よし子と康夫は、事件の話はしないという規則のもと、10分ほどの面会が許された。アクリル板の向こうに、憔悴しきった正人の姿を見た瞬間、ふたりは思わず立ち上がった。
正人は、うつむいたまま泣き出した。
「ごめん……、本当にごめん……」
そう言いながら泣き続ける正人の姿を目の当たりにして、ふたりは絶望の底に突き落とされた。
「僕はやっていない、人殺しなんかしていない!」と訴える姿を、どこかで期待していたのだ。息子は人を殺した……。それは動かしようのない事実だと、このとき確信した。
加害者家族に待ち受けているもの
警察の話では、被害者遺族は加害者側との接触を拒否しており、謝罪に行くことは許されなかった。事件当時、愛子さんが同時に複数の男性と交際していたことが報じられ、世間からの誹謗中傷に遺族も相当苦しんでいるという。
正人が逮捕された日は、世間を騒がせる出来事が続いており、事件が大々的に報道されることはなく、自宅に訪ねてくる報道陣も少なかった。近所の人々は事件のことを知っているのか、それさえもわからなかった。嫌がらせを受けるようなこともなく、事件前と変わらぬ日常が続いていたある日、正人の妹の正美が泣きながら電話をかけてきた。

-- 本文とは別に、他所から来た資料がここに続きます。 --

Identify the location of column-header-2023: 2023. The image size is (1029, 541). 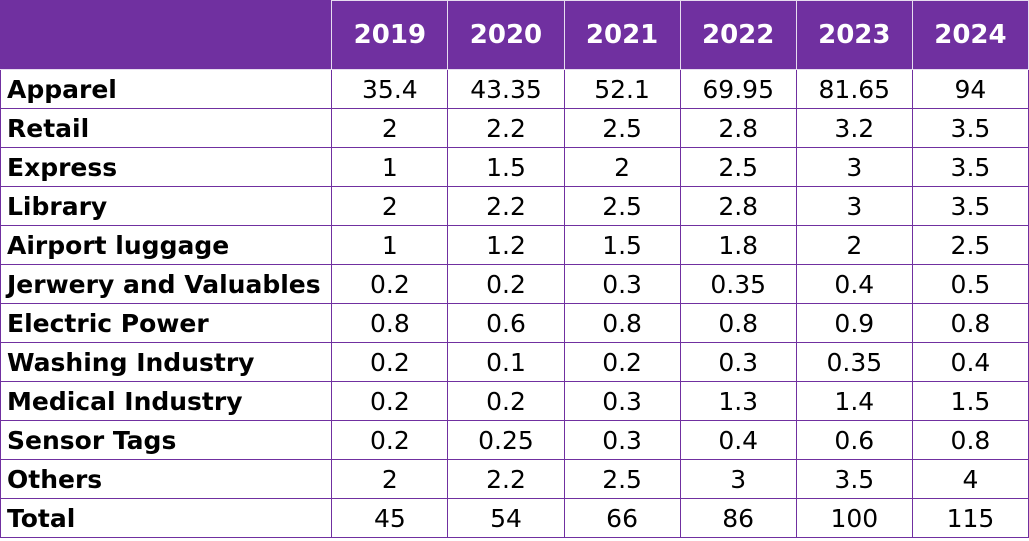
(854, 35).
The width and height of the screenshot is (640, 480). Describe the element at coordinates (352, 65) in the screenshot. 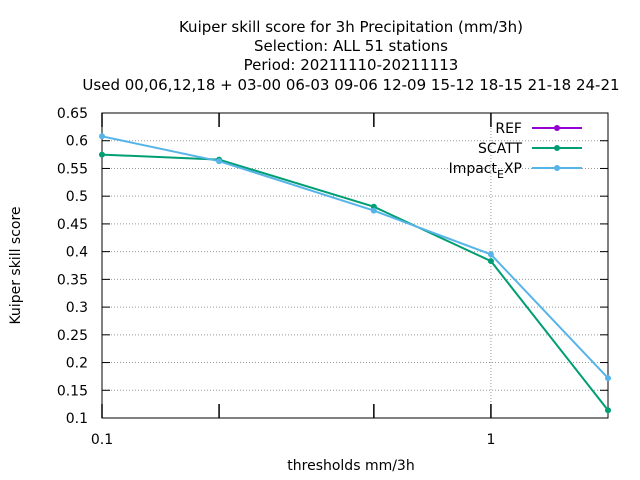

I see `title-line: Period: 20211110-20211113` at that location.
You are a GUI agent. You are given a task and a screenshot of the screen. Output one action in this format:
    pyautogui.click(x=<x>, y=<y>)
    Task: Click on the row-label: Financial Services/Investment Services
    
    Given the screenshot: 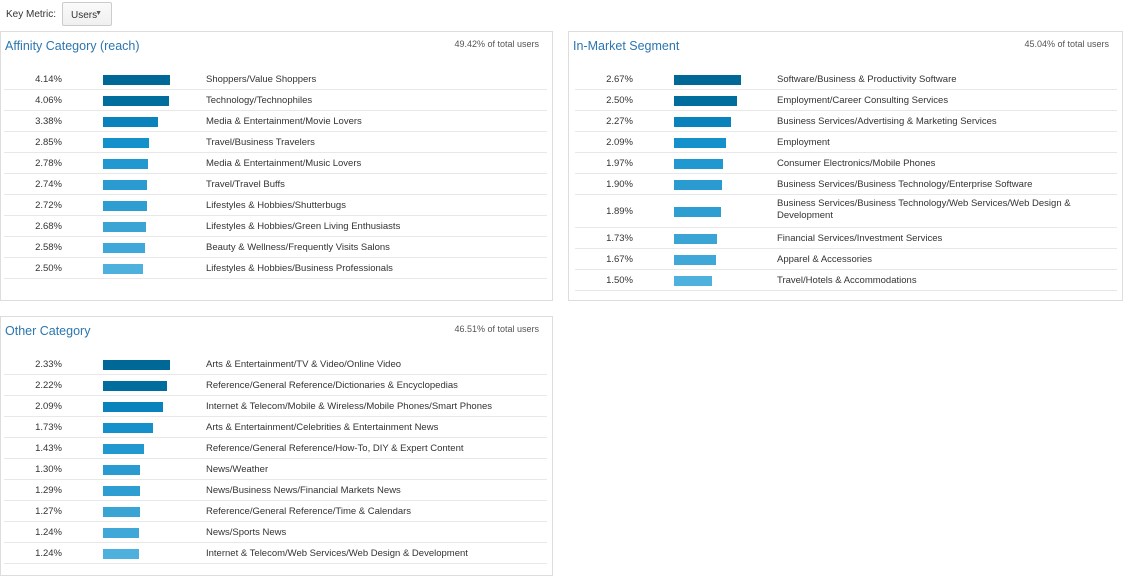 What is the action you would take?
    pyautogui.click(x=860, y=238)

正美は、数年前から職場の同僚と交際していたが、兄の事件を知った彼が、別れたいと言ってきたという。正美は同じ職場で働き続けることに耐えられないので、退職して、しばらく実家で休みたいと訴えた。
翌日、正美の交際相手の両親が、親戚だという男性ふたりを連れて突然家にやってきた。あまりに威圧的な態度に、よし子と康夫は圧倒されてしまった。当事者同士の話は決着しているはずなのに、いったい、何の用なのか。

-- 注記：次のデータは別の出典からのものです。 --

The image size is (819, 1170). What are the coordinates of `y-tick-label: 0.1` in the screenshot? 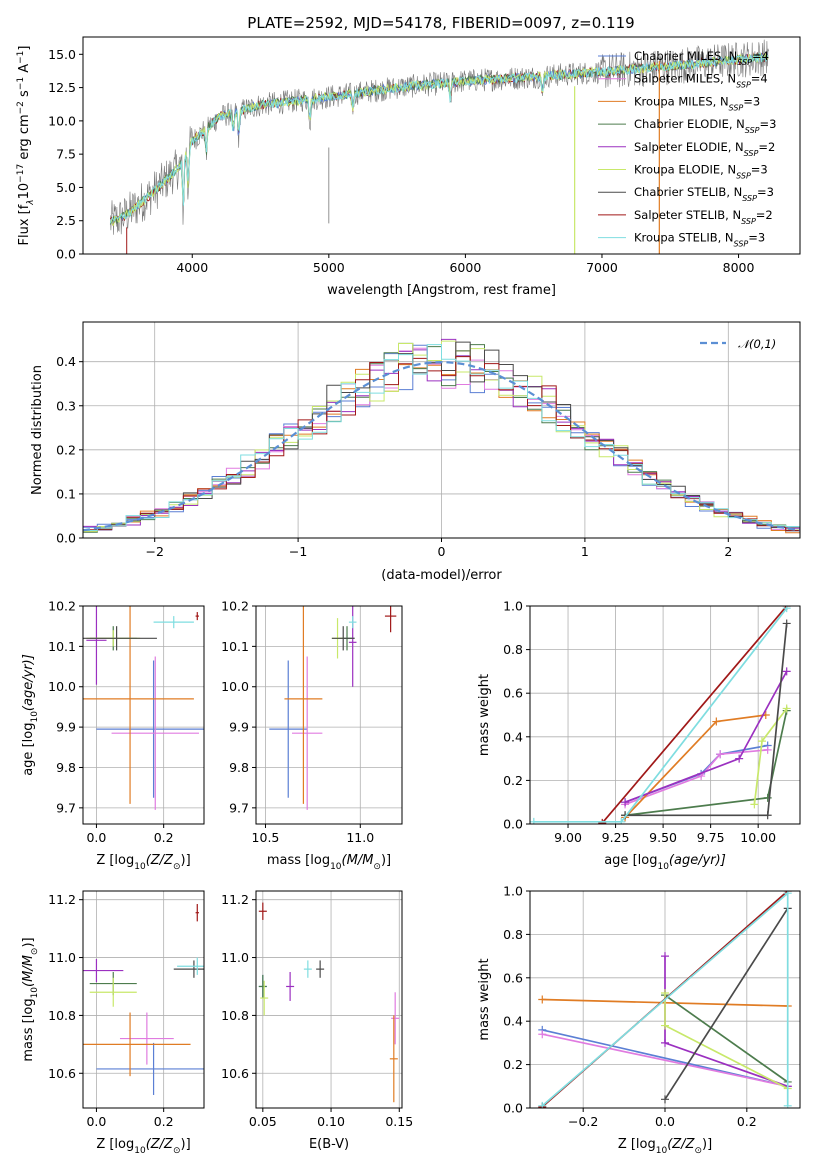 It's located at (66, 494).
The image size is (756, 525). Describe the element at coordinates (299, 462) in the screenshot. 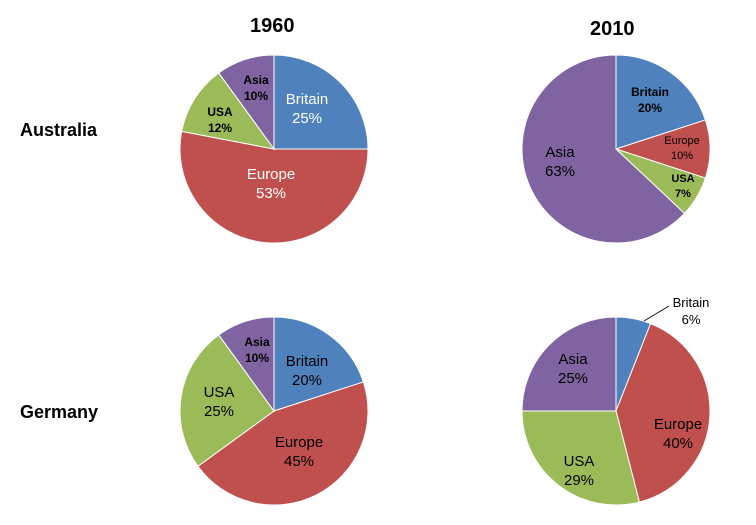

I see `slice-value-europe: 45%` at that location.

「殺人犯の家族との結婚は許すことはできません。私たちからもよく息子に言い聞かせ、別れてもらいました。ただ、息子も私たち家族も心配しているのは、正美さんからの復讐です」
「復讐? まさか、正美がそんな……」
交際相手の母親は、急に怯えたような口調で話し始めた。
「お兄さんがあんな事件起こしているんだから……、同じようにうちの子にも腹いせに何かするんじゃないかと……」
まるで娘も犯罪者であるかのような口調に、よし子は込み上げる怒りを抑えられなかった。
「それは、いくらなんでも酷すぎます……」
「とにかく、正美さんをきちんと監視しておいてください。うちとしては警察にも相談していますから……」
「もう、帰ってください!」
泣きながら取り乱すよし子を、康夫は必死でなだめていた。殺人犯の家族は、みな人を傷つけるというのか……。康夫も悔しくて涙が止まらなかった。
よし子と康夫は、15年の刑に服している息子を、今も待ち続けている。60をすぎて、加害者家族という名の人生が待ち受けているとは思いもよらなかった。
しかし、ニュースで報道される殺人事件の背後には、常にこのような地獄を背負う、加害者家族が存在するのである。